Auch hier achtet SAP nun darauf, möglichst viele Gruppen zu repräsentieren. Es gehe darum, den Unternehmern eine Chance zu bieten – und den Kunden Zugriff auf deren innovative Ideen, sagt Jambunathan. Davon hat auch der Konzern etwas: Diverse Teams, so die Überzeugung, bilden die Vielfalt in der Geschäftswelt besser ab.

Rania Reda entwickelt mit Augmania eine Software, mit der Nutzer Inhalte für Augmented Reality einfach zusammenklicken können. „Man braucht nicht viel technisches Wissen“, versichert sie – bislang ist das eine Hürde für den Einsatz der Technologie. Das bewährt sich bereits in der Praxis: Coca-Cola nutzte die Lösung für Marketing in einem Einkaufszentrum, der Weather Channel wiederum illustrierte damit die Gefahren durch einen Hurrikan.

Mentoren, Investoren und Kunden kennengelernt

Bei SAP.iO nahm sie an einem Accelerator-Programm teil: Sie erhielt über mehrere Monate Zugang zu Mentoren und Kunden. Im Gegenzug entwickelte sie mit ihrem Team eine Integration in die Lösung C/4 Hana, mit denen Unternehmen die „Customer Experience“ abwickeln, also alle Interaktionen mit Kunden. SAP-Nutzer können mit wenigen Klicks auf die Lösung zugreifen.

Es sei eine „sehr gute Erfahrung“ gewesen, bilanziert Reda am Ende des Programms. Über SAP habe sie viele Mentoren, Investoren und Kunden kennen gelernt und dazu viele Verkaufschancen erhalten. Der Autohersteller Daimler zählt bereits zu ihren Kunden, weitere Deals seien gerade in der Abschlussphase.

Auch bei der Finanzierung von Start-ups will SAP stärker auf Vielfalt achten. Der SAP.iO-Fund soll mindestens 40 Prozent des Kapitals in Unternehmen investieren, in deren Führung Minderheiten repräsentiert sind – Frauen natürlich, aber darüber hinaus beispielsweise auch Menschen mit Migrationshintergrund. Bis 2023 sollen davon weltweit mehr als 200 Gründerteams profitieren.

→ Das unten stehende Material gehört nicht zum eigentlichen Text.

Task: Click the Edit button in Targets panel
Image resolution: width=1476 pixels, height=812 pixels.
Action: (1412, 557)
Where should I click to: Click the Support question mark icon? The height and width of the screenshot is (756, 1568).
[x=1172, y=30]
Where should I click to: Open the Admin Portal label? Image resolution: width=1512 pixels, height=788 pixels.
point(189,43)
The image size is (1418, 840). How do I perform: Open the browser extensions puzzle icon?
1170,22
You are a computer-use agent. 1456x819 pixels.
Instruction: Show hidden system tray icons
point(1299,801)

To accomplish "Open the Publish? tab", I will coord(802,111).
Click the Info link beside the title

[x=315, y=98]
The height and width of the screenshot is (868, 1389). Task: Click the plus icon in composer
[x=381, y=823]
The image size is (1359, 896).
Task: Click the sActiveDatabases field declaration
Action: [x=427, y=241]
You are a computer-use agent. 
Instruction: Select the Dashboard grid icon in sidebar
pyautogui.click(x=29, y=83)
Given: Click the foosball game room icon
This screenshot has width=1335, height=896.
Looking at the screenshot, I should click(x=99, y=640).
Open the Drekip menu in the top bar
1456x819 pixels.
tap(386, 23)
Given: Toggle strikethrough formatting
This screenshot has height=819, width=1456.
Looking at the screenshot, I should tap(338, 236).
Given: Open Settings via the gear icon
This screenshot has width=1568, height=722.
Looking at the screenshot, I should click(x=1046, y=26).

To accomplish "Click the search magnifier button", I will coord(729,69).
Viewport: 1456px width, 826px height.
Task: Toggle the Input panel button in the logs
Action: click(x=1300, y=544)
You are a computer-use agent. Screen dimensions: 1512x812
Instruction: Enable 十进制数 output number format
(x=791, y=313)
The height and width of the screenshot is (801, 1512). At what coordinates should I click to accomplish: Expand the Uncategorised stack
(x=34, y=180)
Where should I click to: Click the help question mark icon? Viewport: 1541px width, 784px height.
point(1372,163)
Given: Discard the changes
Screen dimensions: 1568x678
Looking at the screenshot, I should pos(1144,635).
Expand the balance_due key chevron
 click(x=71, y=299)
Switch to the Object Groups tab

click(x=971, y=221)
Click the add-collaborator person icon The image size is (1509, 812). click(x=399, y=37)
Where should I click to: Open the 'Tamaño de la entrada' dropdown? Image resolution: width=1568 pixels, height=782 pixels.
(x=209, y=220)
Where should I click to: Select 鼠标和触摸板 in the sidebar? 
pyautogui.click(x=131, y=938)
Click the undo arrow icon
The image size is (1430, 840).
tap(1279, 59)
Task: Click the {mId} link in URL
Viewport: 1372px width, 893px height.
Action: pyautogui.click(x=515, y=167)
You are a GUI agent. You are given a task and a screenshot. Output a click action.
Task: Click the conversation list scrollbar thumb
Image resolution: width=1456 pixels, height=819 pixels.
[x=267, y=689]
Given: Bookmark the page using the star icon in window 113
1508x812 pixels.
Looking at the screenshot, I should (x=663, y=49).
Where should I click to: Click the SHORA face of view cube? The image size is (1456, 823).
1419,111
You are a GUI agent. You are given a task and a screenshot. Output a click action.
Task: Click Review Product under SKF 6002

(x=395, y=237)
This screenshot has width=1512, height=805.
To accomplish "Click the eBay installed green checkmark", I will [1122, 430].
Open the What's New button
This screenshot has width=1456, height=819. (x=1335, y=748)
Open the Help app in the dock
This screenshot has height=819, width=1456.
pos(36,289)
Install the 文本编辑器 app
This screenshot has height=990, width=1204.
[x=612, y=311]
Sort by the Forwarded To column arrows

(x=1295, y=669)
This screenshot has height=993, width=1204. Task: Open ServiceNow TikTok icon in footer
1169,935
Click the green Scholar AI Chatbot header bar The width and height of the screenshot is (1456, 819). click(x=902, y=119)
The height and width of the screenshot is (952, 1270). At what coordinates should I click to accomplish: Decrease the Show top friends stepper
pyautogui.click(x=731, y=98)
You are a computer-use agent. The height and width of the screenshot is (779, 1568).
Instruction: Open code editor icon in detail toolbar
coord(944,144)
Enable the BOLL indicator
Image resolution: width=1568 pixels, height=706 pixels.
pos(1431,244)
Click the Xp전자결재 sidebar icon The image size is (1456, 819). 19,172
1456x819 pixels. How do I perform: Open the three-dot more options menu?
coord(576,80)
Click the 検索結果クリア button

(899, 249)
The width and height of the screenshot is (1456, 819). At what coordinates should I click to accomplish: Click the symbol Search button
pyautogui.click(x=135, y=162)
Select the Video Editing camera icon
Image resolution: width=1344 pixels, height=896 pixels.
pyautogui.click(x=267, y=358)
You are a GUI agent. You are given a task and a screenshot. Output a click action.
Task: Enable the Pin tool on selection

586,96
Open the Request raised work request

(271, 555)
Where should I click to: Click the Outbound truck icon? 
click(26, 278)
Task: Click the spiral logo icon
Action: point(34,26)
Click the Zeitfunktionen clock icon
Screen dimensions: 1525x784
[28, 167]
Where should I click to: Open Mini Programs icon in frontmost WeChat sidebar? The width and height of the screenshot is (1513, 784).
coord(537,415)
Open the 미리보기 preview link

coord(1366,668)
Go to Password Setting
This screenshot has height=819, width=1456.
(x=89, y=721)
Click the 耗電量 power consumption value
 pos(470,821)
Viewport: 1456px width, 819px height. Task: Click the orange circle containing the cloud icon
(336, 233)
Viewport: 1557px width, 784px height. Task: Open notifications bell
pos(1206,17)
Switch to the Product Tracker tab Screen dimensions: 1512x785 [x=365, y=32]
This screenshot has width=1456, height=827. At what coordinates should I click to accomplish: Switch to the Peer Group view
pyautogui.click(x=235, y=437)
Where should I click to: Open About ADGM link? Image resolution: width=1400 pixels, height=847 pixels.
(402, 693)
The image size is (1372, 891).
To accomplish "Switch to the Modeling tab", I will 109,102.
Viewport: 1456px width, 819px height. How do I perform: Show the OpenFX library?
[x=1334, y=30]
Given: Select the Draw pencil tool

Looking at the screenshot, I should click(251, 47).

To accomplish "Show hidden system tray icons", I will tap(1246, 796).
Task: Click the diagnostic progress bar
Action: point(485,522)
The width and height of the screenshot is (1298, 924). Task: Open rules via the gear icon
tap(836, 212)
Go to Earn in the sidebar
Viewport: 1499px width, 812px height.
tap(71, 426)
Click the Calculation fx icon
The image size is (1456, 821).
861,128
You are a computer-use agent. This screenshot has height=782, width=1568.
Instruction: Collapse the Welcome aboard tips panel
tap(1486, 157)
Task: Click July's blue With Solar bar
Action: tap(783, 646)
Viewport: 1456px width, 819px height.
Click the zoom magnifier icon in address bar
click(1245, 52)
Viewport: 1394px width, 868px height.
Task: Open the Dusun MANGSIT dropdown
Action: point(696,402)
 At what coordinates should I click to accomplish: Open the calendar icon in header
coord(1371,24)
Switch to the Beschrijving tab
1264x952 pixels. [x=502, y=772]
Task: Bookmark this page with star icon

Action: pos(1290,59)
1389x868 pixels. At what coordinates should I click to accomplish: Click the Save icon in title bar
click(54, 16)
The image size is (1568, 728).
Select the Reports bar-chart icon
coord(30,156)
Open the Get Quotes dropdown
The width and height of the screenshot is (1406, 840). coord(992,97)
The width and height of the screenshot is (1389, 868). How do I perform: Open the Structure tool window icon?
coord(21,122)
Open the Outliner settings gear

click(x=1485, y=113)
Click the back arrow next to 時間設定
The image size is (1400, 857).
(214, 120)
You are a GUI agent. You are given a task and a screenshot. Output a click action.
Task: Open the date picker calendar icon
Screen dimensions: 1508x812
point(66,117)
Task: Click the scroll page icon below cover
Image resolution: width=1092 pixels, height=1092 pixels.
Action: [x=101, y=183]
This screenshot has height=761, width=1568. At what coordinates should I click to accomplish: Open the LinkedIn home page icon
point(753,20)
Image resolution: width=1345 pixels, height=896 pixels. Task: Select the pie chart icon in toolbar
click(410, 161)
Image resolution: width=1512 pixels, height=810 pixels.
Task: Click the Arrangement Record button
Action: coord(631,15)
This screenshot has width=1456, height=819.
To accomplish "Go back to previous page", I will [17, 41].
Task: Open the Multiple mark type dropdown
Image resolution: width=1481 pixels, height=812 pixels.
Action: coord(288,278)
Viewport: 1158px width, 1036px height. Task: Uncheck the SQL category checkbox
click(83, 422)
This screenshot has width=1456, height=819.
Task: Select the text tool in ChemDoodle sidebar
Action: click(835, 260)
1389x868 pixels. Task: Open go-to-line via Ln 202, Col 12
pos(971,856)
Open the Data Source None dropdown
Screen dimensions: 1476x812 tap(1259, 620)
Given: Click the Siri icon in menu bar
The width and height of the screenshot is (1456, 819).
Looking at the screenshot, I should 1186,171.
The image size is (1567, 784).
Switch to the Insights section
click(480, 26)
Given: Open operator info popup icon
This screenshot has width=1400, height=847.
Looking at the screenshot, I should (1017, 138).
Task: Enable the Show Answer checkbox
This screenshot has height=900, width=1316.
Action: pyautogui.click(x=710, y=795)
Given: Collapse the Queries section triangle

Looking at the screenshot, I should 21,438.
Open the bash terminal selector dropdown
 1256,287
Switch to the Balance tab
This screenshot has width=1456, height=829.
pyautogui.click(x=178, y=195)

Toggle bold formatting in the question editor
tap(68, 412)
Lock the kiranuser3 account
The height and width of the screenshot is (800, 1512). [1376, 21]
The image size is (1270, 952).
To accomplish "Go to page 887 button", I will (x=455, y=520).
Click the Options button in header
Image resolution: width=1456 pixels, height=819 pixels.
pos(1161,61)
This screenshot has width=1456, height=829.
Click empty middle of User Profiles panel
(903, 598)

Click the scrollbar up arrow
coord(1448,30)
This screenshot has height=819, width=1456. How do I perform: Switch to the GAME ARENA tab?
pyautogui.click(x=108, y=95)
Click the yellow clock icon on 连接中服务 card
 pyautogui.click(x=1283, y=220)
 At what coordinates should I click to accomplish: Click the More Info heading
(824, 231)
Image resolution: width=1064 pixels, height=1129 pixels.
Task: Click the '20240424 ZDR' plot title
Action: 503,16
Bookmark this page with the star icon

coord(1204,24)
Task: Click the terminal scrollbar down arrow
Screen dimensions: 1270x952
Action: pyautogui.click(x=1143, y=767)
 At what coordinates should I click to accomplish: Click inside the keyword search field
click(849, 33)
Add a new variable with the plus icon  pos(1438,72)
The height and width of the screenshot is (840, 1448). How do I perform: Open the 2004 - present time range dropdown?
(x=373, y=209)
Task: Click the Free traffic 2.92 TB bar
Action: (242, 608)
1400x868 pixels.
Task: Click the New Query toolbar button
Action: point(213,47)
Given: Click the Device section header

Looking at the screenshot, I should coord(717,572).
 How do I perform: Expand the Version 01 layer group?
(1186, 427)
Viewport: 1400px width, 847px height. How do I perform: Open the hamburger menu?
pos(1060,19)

Bislang kam Reda ohne viel Fremdkapital aus: Nach einer frühen Finanzierung begann das Start-up bereits, die Software zu verkaufen. „Daher konnten wir uns selbst finanzieren“, sagt die Gründerin. Nach dem Start in den USA baue Augmania nun den Vertrieb in Europa aus – und bemühe sich um eine Finanzierungsrunde, um diesen Schritt zu bezahlen. Jetzt muss die gebürtige Ägypterin nur noch den richtigen Geldgeber finden.